Treatment of cerebral gas embolism is immediate recompression on pure oxygen. First-aid includes placing the patient on 100% oxygen by nonrebreather mask or demand mask until recompression. Unstable patients or those with a Glasgow coma scale less than eight may be intubated for treatment when the chamber can support a ventilator. Early consultation with a hyperbaric physician, especially for critical cases or those requiring intubation, is essential. Fluid resuscitation should be with nondextrose-containing solutions. Historically, animal studies supported the use of intravenous lidocaine, though several subsequent studies failed to demonstrate a benefit. There is no evidence to support aspirin use for gas embolism. Multiple hyperbaric treatments may be required (3 to 5 or more) before a substantial change is noted in the patient, although often an immediate improvement occurs with recompression. The longer the delay to treatment, the less likely an immediate improvement will occur. In extremely rare cases, endovascular procedures can result in both a gas embolism and thromboembolism of vessel wall plaque, resulting in a mixed picture. No body of literature exists to guide treatment in this case, and some literature shows worse outcome in acute ischemic stroke treated with hyperbaric therapy. The decision to treat should be carefully weighed by the hyperbaric physician in consultation with neurology if needed. Normobaric oxygen by non-rebreather or demand mask is not sufficient to treat gas embolism even if symptoms improve or resolve with initial treatment, as there can be a high incidence of return of symptoms after initial improvement on oxygen at 1 atmosphere.
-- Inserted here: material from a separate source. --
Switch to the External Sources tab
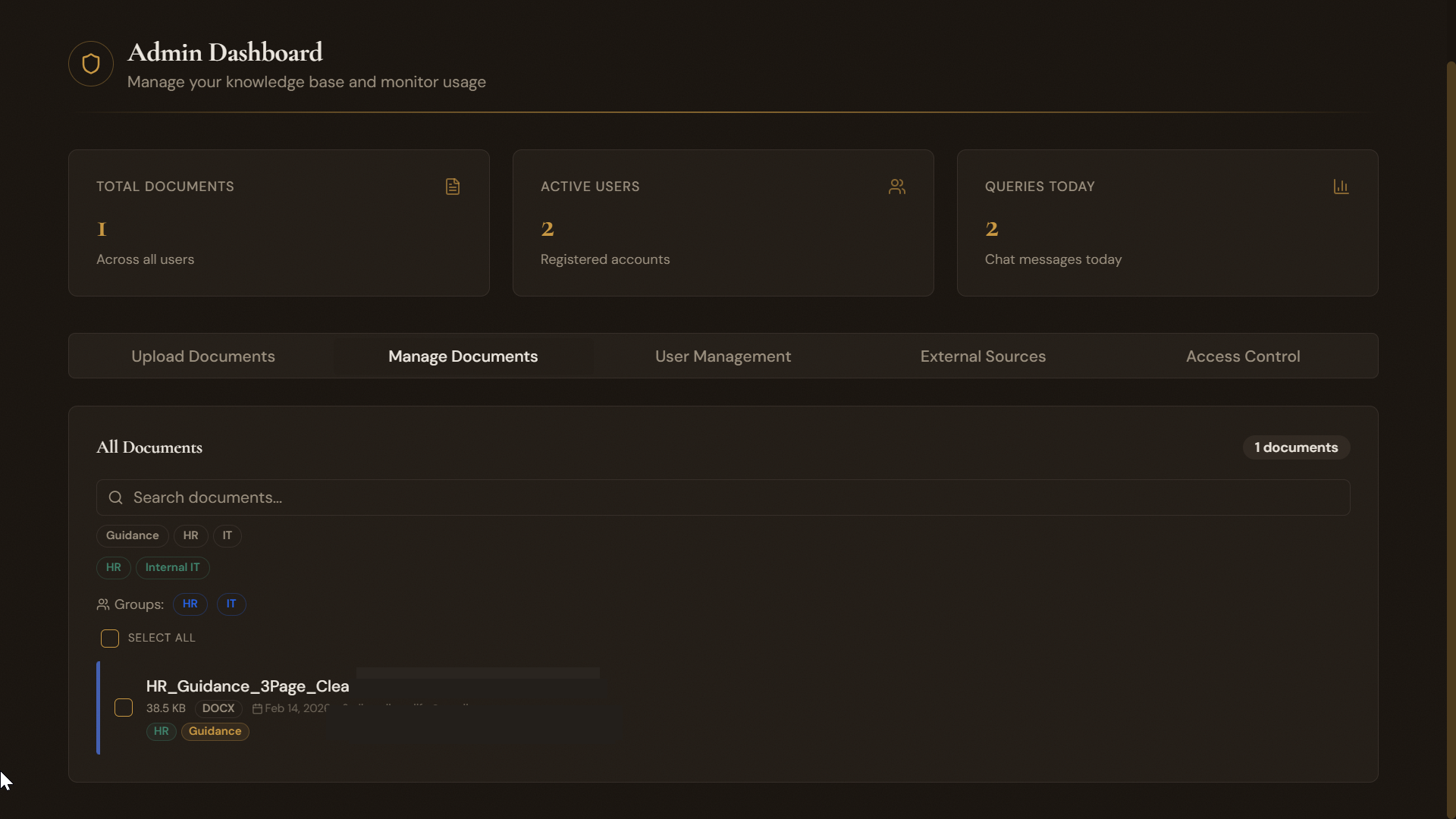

The generally accepted treatment table is a US Navy Table 6 with conversion to Table 6A with a deep spike to 165-foot sea water (fsw) if there is no improvement during the first 10 minutes at 60 fsw. This has been noted to be most efficacious within the first two hours of symptom onset. Most centers consider US Navy Table 6, usually extended or even run back to back, to be adequate when outside this two-hour window. The rationale for this protocol is that the gas has typically passed through the vasculature, eliminating the need for a “bubble crushing” excursion to 165 and therefore reducing the risk to the practitioner who is caring for the patient. Also, there is a theoretical reduction in risk for the patient as they are never treated on a nitrogen-based mix which could, in theory, result in additional bubble growth. Patients requiring recompression where the clinical picture is unclear (AGE versus cerebral DCS) also may benefit from extended Table 6 treatments rather than Table 6A. Patients with iatrogenic AGE, without inhalation of compressed gas, possibly do not need compression to 165 fsw since there will be a minimal saturated gas load to eliminate in these patients.
Recompression of patients with arterial gas embolism is a true emergency and outcomes are directly time dependent. Most patients recompressed within 2 hours of the gas embolism due well, with a marked fall off in the percentage of patients recovering with delays to the treatment of 6 hours or more. There have been recorded reversal of symptoms with recompression up to 24 hours after symptom onset, making this a reasonable time window and one generally accepted by expert consensus in the field. For extraordinary circumstances or compassionate therapy reasons, recompression treatment up to 48 hours after the embolization has had limited success.